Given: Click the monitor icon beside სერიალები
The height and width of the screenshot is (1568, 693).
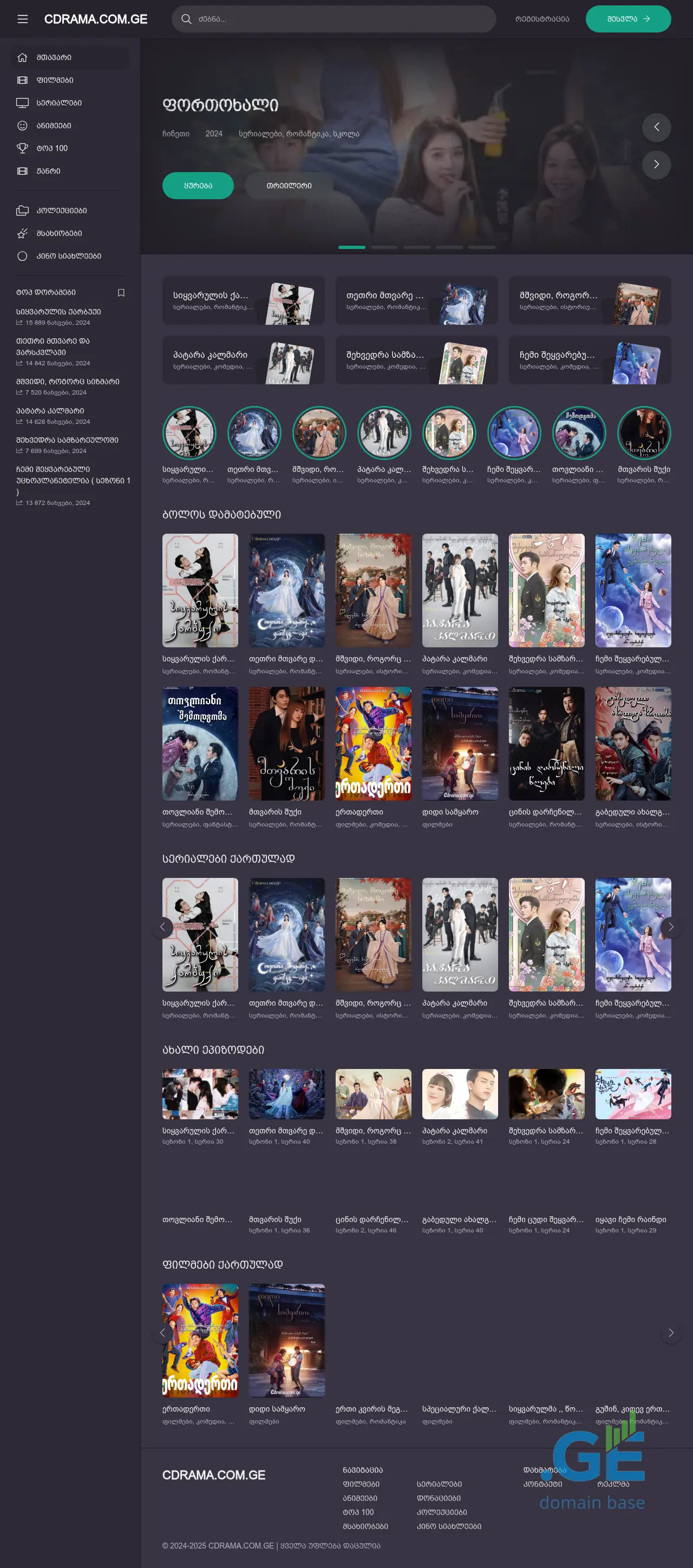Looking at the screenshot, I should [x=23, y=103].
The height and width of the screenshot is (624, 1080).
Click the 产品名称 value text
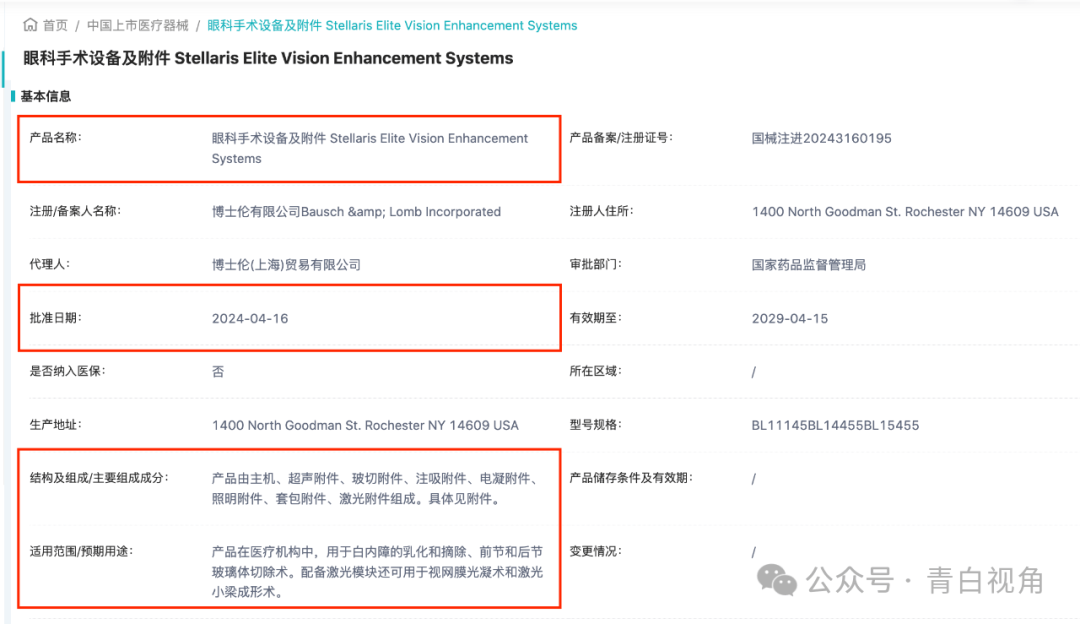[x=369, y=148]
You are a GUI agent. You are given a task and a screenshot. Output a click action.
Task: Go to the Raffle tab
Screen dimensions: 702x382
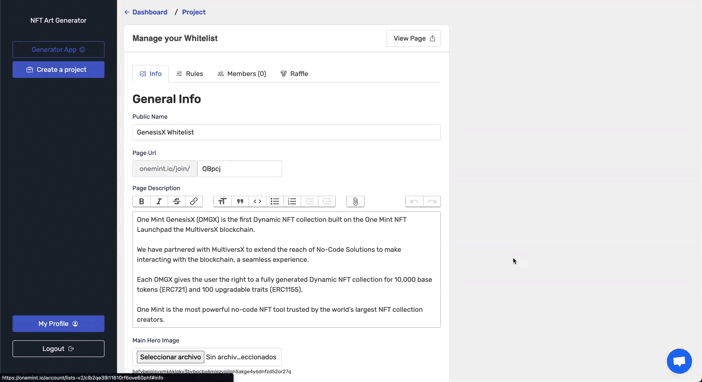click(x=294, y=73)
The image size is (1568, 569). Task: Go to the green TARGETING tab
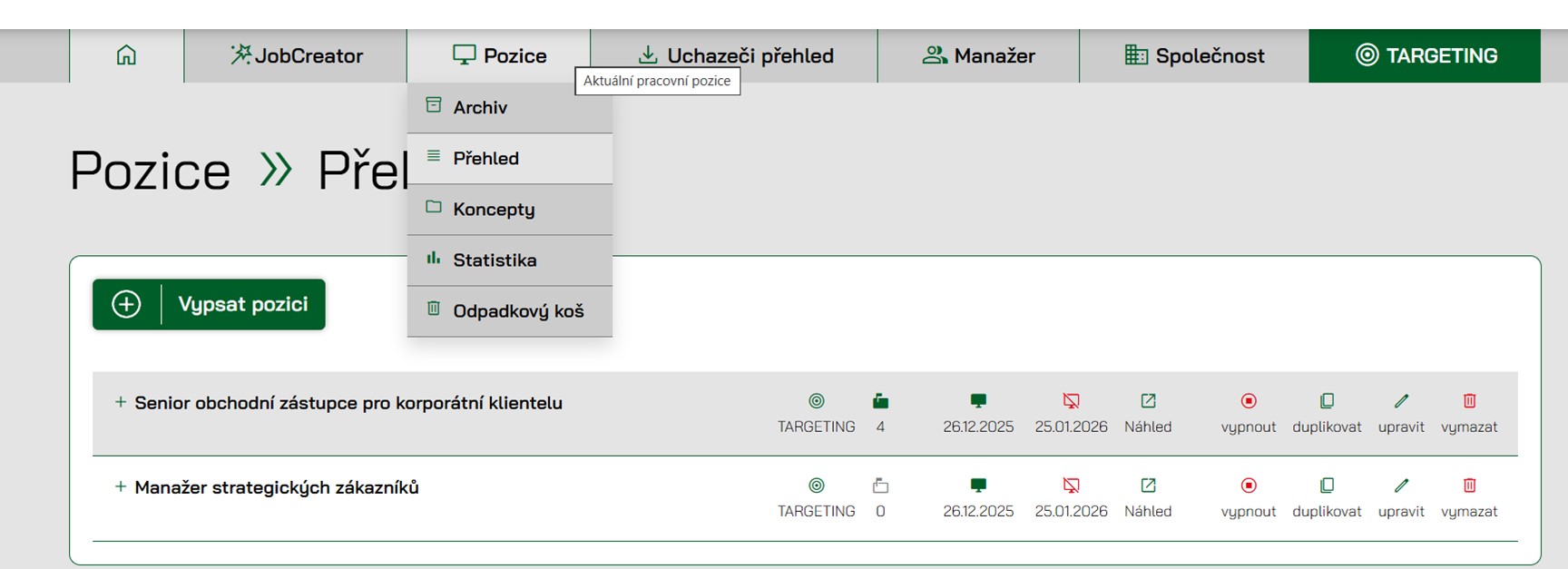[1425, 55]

============

WHAT TO DO:
Word for word, restate the whole listing and drop the images.

COMPLETED TASK:
Given: Click the monitor icon beside სერიალები
The height and width of the screenshot is (1568, 693).
Looking at the screenshot, I should [x=23, y=103].
The height and width of the screenshot is (624, 1080).
Click the 产品名称 value text
[x=369, y=148]
You are a GUI agent. You are given a task and a screenshot. Output a click action.
Task: Go to the Raffle tab
Screen dimensions: 702x382
click(x=294, y=73)
The image size is (1568, 569). Task: Go to the green TARGETING tab
[1425, 55]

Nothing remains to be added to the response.